How many lines in the entries below contain the string "icon"? Case matters, so reply with the number alone.
-- start PROVIDED RECORDS --
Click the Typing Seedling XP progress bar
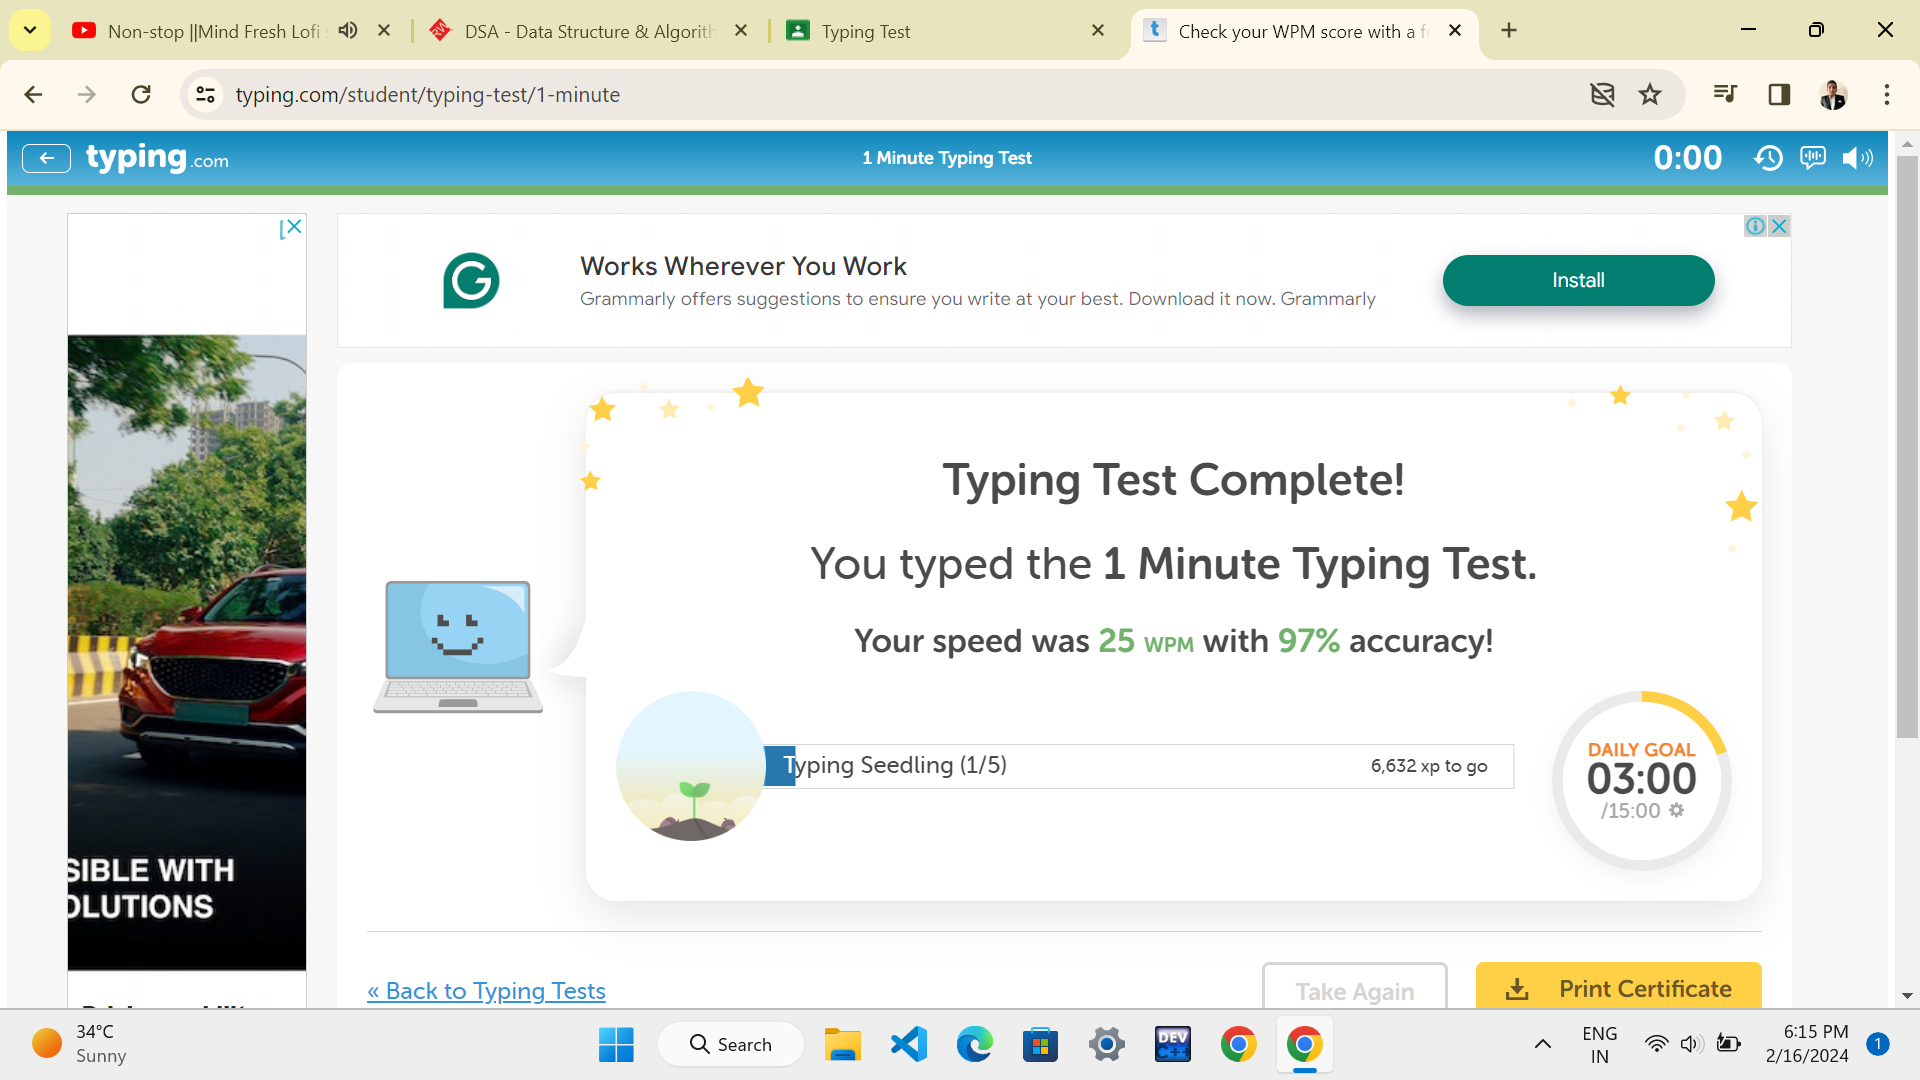 1138,766
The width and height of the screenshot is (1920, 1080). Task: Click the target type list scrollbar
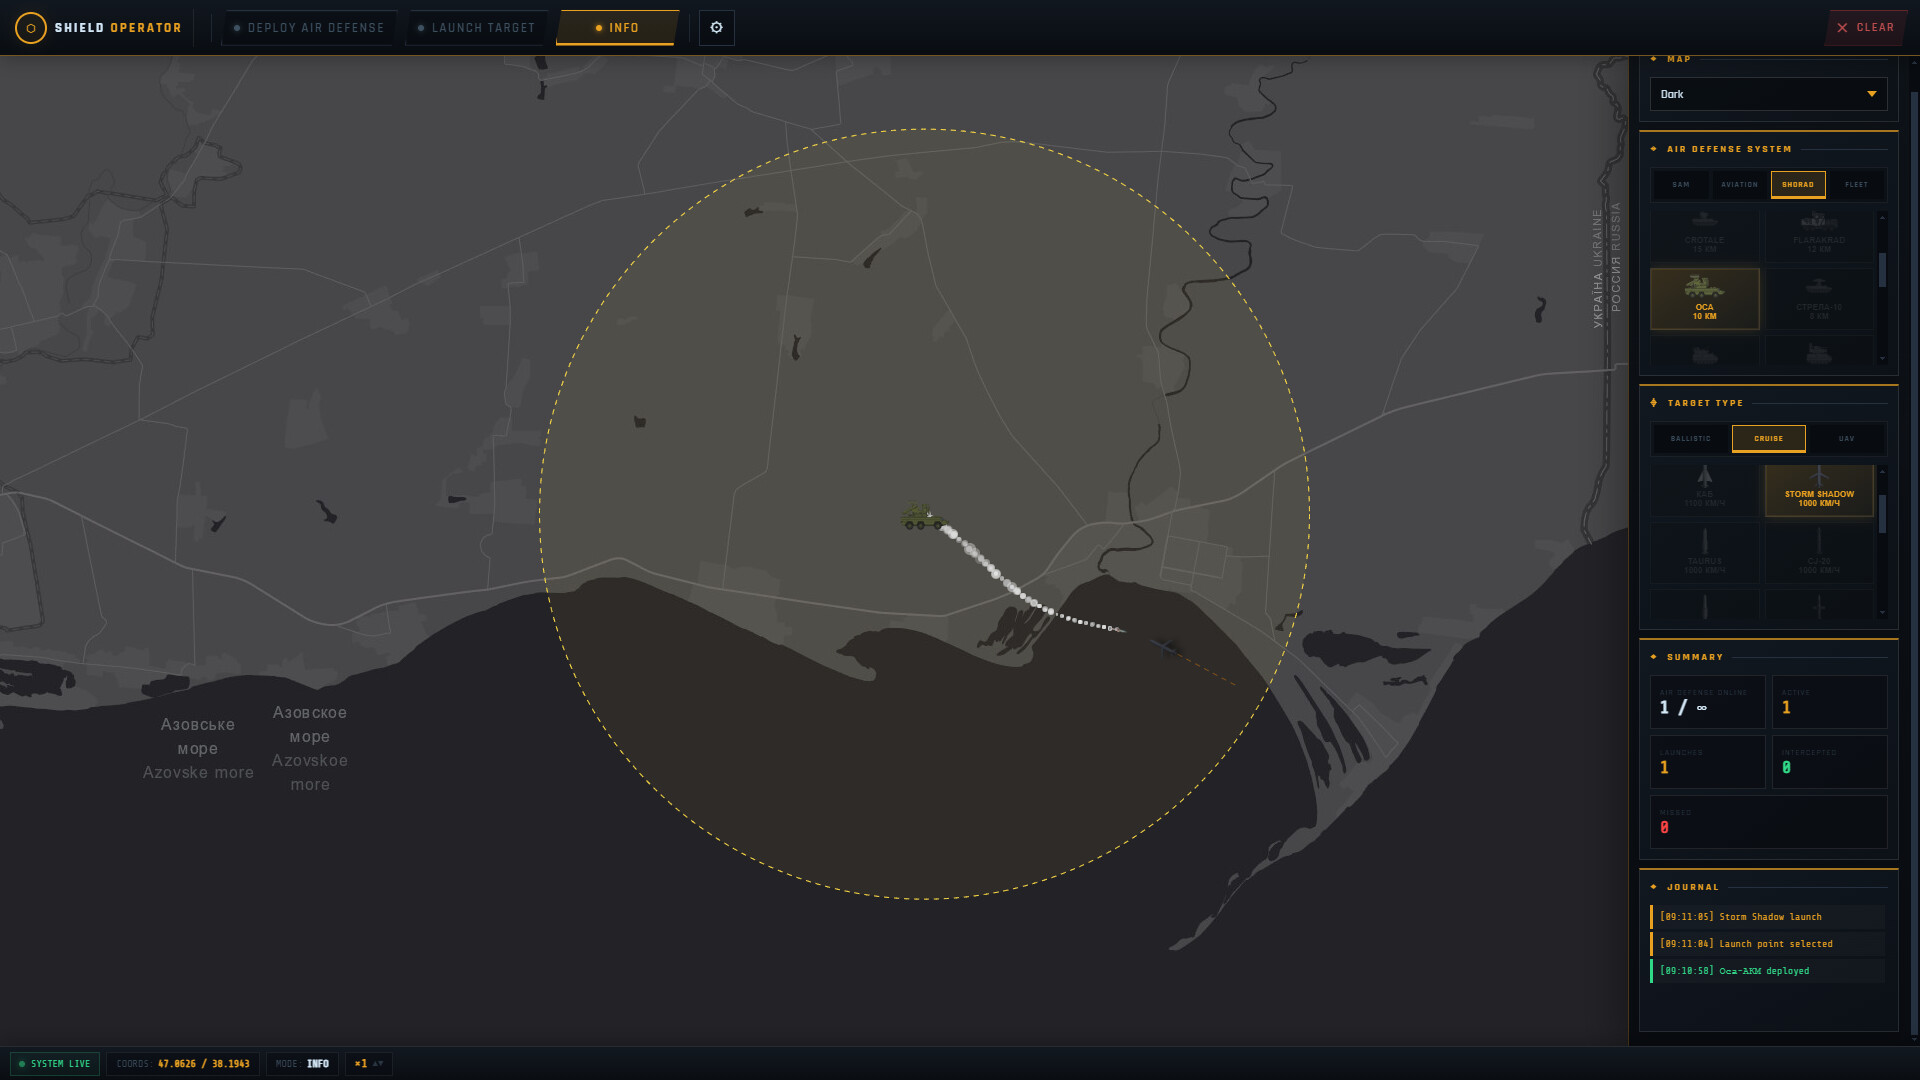click(x=1883, y=540)

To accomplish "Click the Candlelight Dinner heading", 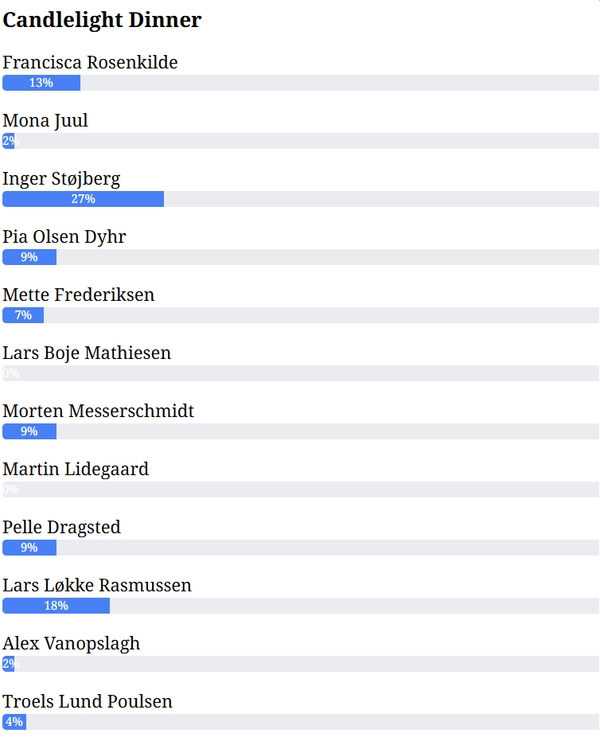I will 102,20.
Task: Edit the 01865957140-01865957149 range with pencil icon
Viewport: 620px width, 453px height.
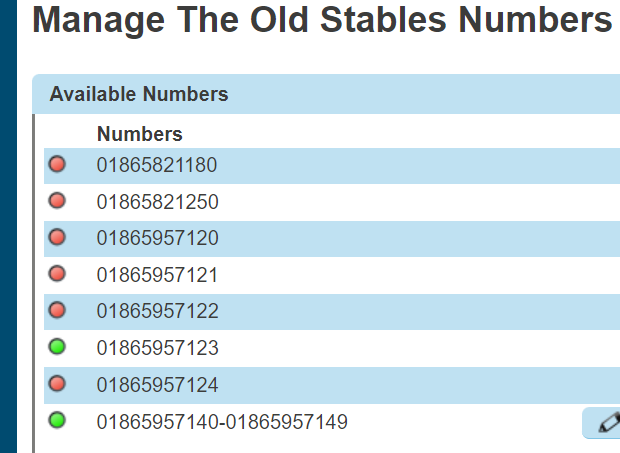Action: pyautogui.click(x=606, y=423)
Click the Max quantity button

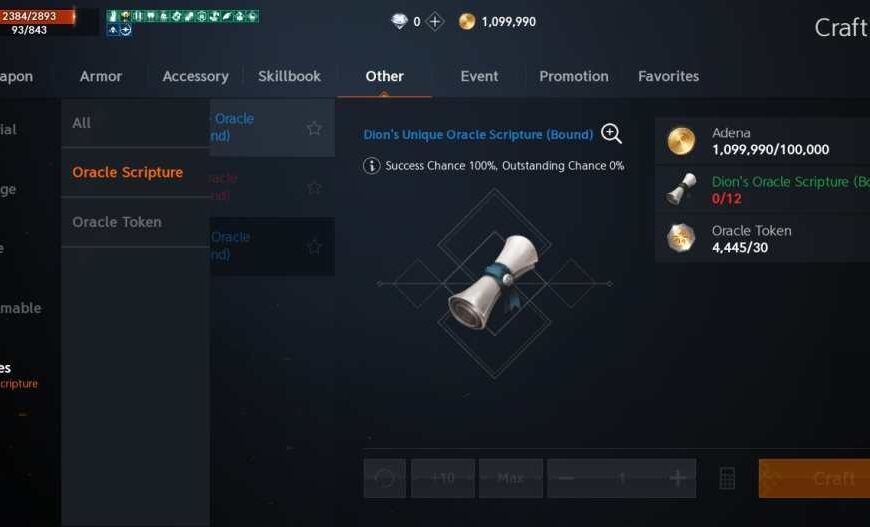[x=511, y=478]
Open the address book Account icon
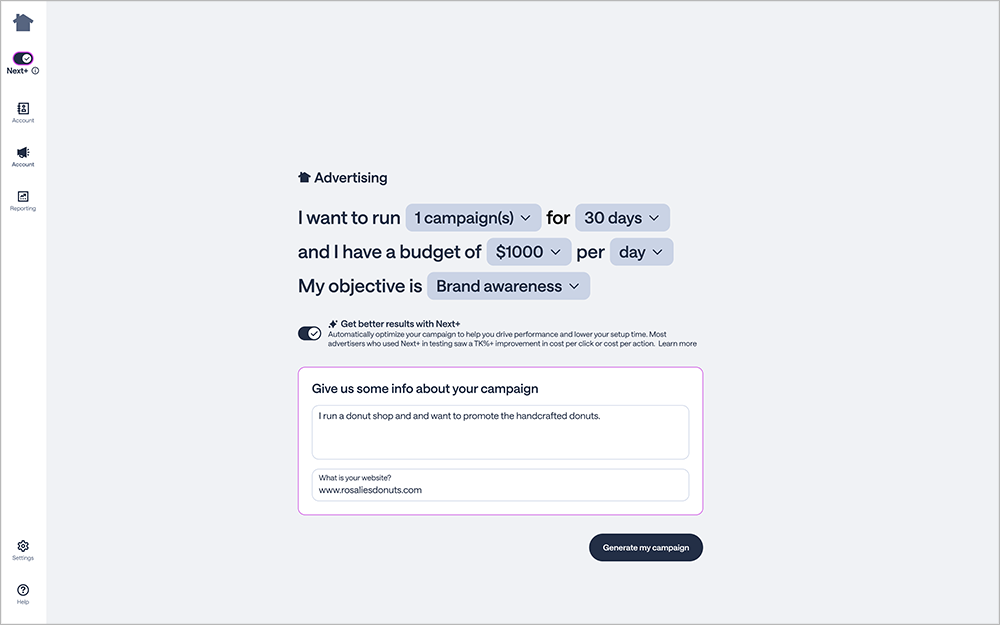Image resolution: width=1000 pixels, height=625 pixels. tap(23, 108)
-- end PROVIDED RECORDS --
RESULT OF THE EXERCISE: 2